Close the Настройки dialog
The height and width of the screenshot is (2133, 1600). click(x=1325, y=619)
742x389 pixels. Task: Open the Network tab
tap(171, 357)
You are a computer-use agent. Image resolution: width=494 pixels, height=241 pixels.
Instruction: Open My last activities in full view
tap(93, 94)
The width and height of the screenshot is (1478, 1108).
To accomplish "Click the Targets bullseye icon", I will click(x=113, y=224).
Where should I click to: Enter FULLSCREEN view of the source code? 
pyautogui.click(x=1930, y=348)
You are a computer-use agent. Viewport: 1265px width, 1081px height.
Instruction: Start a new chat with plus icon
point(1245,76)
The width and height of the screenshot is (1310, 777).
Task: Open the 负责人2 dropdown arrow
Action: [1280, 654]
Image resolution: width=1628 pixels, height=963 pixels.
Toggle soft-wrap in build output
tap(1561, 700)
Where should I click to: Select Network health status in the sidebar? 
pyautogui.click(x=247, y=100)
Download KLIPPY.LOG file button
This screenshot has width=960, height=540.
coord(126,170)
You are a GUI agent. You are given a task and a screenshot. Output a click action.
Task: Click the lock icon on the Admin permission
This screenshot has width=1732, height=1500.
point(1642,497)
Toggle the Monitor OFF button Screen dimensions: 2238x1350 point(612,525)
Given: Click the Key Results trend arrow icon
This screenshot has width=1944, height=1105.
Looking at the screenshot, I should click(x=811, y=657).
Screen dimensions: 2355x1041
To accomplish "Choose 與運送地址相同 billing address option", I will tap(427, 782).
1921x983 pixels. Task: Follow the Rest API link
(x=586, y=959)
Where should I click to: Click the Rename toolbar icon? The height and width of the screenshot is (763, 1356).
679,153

Task instructions:
In the records above, return only the line that contains "This screenshot has width=1944, height=1105." and every line after it through the last, exactly as they appear.

Solution:
This screenshot has width=1944, height=1105.
Looking at the screenshot, I should click(x=811, y=657).
Screen dimensions: 2355x1041
To accomplish "Choose 與運送地址相同 billing address option", I will tap(427, 782).
1921x983 pixels. Task: Follow the Rest API link
(x=586, y=959)
Where should I click to: Click the Rename toolbar icon? The height and width of the screenshot is (763, 1356).
679,153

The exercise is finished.